*WHAT NEEDS TO BE DONE*: Each of the records below must be reproduced verbatim.

• • • • • • •

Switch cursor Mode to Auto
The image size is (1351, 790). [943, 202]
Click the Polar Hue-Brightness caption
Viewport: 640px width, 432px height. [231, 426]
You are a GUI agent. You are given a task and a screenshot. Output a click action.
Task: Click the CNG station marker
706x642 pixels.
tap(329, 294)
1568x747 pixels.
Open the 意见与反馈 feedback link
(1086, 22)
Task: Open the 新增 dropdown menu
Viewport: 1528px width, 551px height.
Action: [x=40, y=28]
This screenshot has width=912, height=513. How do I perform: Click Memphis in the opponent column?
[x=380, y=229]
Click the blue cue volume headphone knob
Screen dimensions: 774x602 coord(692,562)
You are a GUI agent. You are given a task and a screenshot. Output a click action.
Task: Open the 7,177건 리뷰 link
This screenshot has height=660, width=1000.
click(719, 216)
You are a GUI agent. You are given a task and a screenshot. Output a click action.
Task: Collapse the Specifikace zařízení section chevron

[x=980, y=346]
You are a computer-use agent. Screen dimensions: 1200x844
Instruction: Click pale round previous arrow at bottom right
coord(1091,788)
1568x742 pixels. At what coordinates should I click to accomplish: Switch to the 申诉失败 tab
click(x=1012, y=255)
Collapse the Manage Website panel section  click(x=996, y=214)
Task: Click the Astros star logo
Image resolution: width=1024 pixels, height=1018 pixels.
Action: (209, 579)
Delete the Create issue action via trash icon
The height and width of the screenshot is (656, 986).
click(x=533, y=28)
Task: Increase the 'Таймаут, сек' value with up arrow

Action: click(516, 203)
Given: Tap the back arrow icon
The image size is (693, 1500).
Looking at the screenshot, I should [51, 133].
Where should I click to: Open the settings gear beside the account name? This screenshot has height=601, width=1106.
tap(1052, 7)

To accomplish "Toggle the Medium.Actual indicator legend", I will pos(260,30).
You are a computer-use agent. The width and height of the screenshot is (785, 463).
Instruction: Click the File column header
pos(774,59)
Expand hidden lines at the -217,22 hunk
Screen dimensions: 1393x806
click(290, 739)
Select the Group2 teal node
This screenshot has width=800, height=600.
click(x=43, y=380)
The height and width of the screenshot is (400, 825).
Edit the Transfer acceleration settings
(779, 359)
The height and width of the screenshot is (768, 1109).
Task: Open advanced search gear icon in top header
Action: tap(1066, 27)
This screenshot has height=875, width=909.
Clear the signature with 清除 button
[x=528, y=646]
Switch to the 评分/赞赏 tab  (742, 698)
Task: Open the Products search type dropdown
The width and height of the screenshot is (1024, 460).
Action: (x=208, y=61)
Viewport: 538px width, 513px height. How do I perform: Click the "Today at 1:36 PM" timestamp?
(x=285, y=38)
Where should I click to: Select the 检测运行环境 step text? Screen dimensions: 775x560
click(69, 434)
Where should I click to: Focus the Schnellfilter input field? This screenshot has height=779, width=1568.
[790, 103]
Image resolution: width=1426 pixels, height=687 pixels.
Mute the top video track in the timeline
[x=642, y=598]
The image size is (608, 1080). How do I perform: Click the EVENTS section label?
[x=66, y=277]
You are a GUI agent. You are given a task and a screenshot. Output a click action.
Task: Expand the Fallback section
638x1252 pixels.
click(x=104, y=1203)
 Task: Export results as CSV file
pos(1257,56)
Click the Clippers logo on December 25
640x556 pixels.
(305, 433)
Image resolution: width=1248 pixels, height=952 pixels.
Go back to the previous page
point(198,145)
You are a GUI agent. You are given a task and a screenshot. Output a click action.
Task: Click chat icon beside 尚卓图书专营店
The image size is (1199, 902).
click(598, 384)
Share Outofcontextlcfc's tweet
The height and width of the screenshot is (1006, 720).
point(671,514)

• • • • • • •

*ANSWER BELOW*:
Switch cursor Mode to Auto
The image size is (1351, 790). [943, 202]
Click the Polar Hue-Brightness caption
Viewport: 640px width, 432px height. [231, 426]
You are a GUI agent. You are given a task and a screenshot. Output a click action.
Task: Click the CNG station marker
706x642 pixels.
tap(329, 294)
1568x747 pixels.
Open the 意见与反馈 feedback link
(1086, 22)
Task: Open the 新增 dropdown menu
Viewport: 1528px width, 551px height.
Action: [x=40, y=28]
This screenshot has width=912, height=513. How do I perform: Click Memphis in the opponent column?
[x=380, y=229]
Click the blue cue volume headphone knob
Screen dimensions: 774x602 coord(692,562)
You are a GUI agent. You are given a task and a screenshot. Output a click action.
Task: Open the 7,177건 리뷰 link
This screenshot has height=660, width=1000.
click(719, 216)
You are a GUI agent. You are given a task and a screenshot. Output a click action.
Task: Collapse the Specifikace zařízení section chevron

[x=980, y=346]
You are a computer-use agent. Screen dimensions: 1200x844
Instruction: Click pale round previous arrow at bottom right
coord(1091,788)
1568x742 pixels. At what coordinates should I click to accomplish: Switch to the 申诉失败 tab
click(x=1012, y=255)
Collapse the Manage Website panel section  click(x=996, y=214)
Task: Click the Astros star logo
Image resolution: width=1024 pixels, height=1018 pixels.
Action: (209, 579)
Delete the Create issue action via trash icon
The height and width of the screenshot is (656, 986).
click(x=533, y=28)
Task: Increase the 'Таймаут, сек' value with up arrow

Action: click(516, 203)
Given: Tap the back arrow icon
The image size is (693, 1500).
Looking at the screenshot, I should [51, 133].
Where should I click to: Open the settings gear beside the account name? This screenshot has height=601, width=1106.
tap(1052, 7)

To accomplish "Toggle the Medium.Actual indicator legend", I will pos(260,30).
You are a computer-use agent. The width and height of the screenshot is (785, 463).
Instruction: Click the File column header
pos(774,59)
Expand hidden lines at the -217,22 hunk
Screen dimensions: 1393x806
click(290, 739)
Select the Group2 teal node
This screenshot has width=800, height=600.
click(x=43, y=380)
The height and width of the screenshot is (400, 825).
Edit the Transfer acceleration settings
(779, 359)
The height and width of the screenshot is (768, 1109).
Task: Open advanced search gear icon in top header
Action: tap(1066, 27)
This screenshot has height=875, width=909.
Clear the signature with 清除 button
[x=528, y=646]
Switch to the 评分/赞赏 tab  (742, 698)
Task: Open the Products search type dropdown
The width and height of the screenshot is (1024, 460).
Action: (x=208, y=61)
Viewport: 538px width, 513px height. How do I perform: Click the "Today at 1:36 PM" timestamp?
(x=285, y=38)
Where should I click to: Select the 检测运行环境 step text? Screen dimensions: 775x560
click(69, 434)
Where should I click to: Focus the Schnellfilter input field? This screenshot has height=779, width=1568.
[790, 103]
Image resolution: width=1426 pixels, height=687 pixels.
Mute the top video track in the timeline
[x=642, y=598]
The image size is (608, 1080). How do I perform: Click the EVENTS section label?
[x=66, y=277]
You are a GUI agent. You are given a task and a screenshot. Output a click action.
Task: Expand the Fallback section
638x1252 pixels.
click(x=104, y=1203)
 Task: Export results as CSV file
pos(1257,56)
Click the Clippers logo on December 25
640x556 pixels.
(305, 433)
Image resolution: width=1248 pixels, height=952 pixels.
Go back to the previous page
point(198,145)
You are a GUI agent. You are given a task and a screenshot. Output a click action.
Task: Click chat icon beside 尚卓图书专营店
The image size is (1199, 902).
click(598, 384)
Share Outofcontextlcfc's tweet
The height and width of the screenshot is (1006, 720).
point(671,514)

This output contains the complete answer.